Question on wreath product Let $H$ be a cyclic group of order n. Let $K$ be a subgroup of $S_n$. Let $K$ acts on $H^n$ as $(h_1, h_2,...h_n)^a=(h_{a^{-1}(1)},.....h_{a^{-1}(n)})$ where $a\in K$. My question is: What is $H^n \rtimes S_2$ in general ? Is $H^2 \rtimes S_2=D_8?$
Fact I know and tried to used in the sum but failed is:
If $N$ is cyclic group of order $n$., and let $P$ be a cyclic  group of order $2$. Let $b$, $a$ generates $N$,$P$ respectively, and $b^a=b^{-1}$ Then the semidirect product of $N$ and $P$ (i.e $N\rtimes P$) is the dihedral group of order $2n$. 
 A: For your second question, a concrete approach is the following. 
You have a group $G = H^2 \rtimes S_2 = \langle a, b, c \rangle$ of order $8$ with $a^2 = b^2 = c^2 = 1$, $ab = ba$ and $a^c = b, b^c=a$.
Consider $x = ac$ and $y = c$. Then $x^2 = a c a c = a a^c = ab$, and $x^4 = 1$, so $x$ has order $4$. Moreover $x^y = (a c)^c = b c = x^{-1}$, as $(a c) (b c) = a b^c = a^2 = 1$. So you see $G$ is dihedral.
For your first question, note first that 
$$
H^n \rtimes S_2 \cong (H^2 \rtimes S_2) \times H^ {n-2},
$$
so I'll just treat the case $G = H^2 \rtimes S_2$, where $H$ is cyclic of order $n$.
If $n$ is odd, then $G \cong D_{2n} \times C_{n}$. This is because you can rewrite $H^{2} = F \times I$, where $F = \{ (x, x) : x \in H \}$ and $I = \{ (x, x^{-1}) : x \in H \}$, where $F$ is clearly central, while $I S_{2}$ is clearly dihedral.

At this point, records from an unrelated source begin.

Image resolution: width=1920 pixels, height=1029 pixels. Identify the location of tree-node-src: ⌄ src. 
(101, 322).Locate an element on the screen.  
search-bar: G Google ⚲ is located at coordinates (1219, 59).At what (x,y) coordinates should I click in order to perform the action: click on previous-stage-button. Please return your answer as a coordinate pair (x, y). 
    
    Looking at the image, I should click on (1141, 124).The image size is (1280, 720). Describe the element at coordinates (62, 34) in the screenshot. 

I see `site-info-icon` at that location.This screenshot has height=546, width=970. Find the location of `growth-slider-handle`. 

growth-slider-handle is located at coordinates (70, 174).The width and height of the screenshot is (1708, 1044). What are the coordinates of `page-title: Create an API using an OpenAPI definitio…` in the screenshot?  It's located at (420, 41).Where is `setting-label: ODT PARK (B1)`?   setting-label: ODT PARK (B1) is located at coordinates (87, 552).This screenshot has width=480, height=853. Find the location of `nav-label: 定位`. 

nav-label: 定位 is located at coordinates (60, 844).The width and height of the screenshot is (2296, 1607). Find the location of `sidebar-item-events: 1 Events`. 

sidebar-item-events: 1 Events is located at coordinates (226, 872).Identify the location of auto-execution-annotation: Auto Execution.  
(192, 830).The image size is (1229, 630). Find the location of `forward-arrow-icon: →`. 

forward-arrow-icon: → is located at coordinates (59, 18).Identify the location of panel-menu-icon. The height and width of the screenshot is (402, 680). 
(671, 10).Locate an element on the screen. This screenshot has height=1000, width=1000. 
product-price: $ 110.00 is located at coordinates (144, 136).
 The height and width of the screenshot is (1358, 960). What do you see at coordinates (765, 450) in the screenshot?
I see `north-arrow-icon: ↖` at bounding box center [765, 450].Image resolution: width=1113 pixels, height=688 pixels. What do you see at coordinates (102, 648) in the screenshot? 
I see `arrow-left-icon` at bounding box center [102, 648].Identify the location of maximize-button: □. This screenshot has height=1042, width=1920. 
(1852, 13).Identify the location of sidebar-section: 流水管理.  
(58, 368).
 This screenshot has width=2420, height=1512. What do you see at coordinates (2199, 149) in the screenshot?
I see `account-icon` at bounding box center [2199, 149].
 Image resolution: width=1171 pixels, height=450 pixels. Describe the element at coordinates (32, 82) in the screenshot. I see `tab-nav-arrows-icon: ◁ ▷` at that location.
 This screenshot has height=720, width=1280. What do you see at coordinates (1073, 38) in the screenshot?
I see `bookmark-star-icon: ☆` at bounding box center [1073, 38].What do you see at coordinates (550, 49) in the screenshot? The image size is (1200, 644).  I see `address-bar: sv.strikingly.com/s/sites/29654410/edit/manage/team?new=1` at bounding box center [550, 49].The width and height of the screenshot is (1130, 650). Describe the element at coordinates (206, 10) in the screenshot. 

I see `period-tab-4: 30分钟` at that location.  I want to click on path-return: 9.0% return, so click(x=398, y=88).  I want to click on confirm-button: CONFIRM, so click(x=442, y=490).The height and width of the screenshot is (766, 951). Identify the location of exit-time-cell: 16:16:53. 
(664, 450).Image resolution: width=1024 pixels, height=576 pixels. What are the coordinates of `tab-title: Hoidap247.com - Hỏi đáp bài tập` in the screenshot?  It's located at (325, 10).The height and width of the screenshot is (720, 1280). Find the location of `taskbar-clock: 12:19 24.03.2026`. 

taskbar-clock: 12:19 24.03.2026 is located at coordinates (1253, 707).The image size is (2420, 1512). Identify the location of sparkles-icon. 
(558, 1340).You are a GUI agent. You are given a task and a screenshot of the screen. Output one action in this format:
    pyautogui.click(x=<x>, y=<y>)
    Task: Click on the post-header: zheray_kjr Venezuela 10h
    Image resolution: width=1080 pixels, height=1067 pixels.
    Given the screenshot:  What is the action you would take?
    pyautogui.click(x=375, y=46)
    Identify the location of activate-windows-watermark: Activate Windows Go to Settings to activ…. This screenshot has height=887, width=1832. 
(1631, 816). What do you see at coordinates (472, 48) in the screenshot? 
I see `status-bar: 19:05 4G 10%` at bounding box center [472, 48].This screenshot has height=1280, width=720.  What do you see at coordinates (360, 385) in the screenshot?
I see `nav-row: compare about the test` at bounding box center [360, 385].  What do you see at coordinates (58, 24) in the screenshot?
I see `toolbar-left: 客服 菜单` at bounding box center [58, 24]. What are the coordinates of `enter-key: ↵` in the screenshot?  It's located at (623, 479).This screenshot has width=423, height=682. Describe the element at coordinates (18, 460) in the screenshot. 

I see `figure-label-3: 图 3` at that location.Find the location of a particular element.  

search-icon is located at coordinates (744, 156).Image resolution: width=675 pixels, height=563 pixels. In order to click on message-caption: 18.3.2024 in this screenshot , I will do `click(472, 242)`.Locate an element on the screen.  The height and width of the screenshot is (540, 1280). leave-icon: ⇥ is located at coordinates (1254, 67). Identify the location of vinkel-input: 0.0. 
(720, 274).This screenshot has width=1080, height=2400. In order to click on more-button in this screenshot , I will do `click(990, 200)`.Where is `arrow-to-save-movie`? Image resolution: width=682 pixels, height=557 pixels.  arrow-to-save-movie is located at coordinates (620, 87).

When $n$ is even, this is not so anymore. I will treat only the case when $n = 2^{k}$. The point here is that $I \cap F$ contains $(i,i) \ne (1,1)$, where $i$ is the unique involution of $H$. 
Write $$G = \langle a, b, c : a^n = b^n = c^2 = 1, ab = ba, a^c = b, b^c=a \rangle.$$  We have that $F = \langle a b \rangle$ is the centre of $G$, and $G/F$ is dihedral of order $2^{k+1}$. (This is because modulo the subgroup $F$ we have $a^c = b \equiv a^{-1}$.) But there is no splitting as in the case when $n$ is odd.